◆ DATA EXCERPTS ◆
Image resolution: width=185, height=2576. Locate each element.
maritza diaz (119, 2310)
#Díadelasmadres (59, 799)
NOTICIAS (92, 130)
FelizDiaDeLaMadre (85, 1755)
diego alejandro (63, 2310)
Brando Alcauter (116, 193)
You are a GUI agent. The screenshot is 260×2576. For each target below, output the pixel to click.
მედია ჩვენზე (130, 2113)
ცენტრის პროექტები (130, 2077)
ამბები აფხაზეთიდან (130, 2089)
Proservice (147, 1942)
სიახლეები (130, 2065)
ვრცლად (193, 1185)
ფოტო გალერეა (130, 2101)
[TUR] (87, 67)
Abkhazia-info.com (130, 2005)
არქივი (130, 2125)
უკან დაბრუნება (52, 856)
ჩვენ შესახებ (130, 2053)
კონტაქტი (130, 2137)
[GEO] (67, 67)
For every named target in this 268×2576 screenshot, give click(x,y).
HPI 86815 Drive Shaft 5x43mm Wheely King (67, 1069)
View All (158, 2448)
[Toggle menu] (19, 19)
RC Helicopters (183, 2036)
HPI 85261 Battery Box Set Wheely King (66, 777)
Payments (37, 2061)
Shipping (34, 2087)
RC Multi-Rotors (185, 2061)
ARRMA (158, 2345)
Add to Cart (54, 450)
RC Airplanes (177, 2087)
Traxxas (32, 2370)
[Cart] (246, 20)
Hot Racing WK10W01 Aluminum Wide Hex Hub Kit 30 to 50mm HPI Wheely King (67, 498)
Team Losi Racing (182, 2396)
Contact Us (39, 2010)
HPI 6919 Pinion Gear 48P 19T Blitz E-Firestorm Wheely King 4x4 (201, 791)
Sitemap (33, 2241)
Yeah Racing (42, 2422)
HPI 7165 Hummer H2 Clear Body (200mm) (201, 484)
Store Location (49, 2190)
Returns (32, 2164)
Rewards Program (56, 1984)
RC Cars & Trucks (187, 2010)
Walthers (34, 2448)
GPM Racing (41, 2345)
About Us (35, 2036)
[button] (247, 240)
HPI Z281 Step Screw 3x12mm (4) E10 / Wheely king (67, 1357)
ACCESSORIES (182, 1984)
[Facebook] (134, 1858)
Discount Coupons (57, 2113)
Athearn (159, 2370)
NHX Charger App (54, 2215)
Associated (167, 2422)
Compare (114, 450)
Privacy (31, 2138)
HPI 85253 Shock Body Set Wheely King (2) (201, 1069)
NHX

◆ WORK REQUEST ◆
From the line containing "Privacy (31, 2138)" to the final line above, output everything. Change nothing and add nothing.

◆ EXERCISE RESPONSE ◆
Privacy (31, 2138)
HPI 85253 Shock Body Set Wheely King (2) (201, 1069)
NHX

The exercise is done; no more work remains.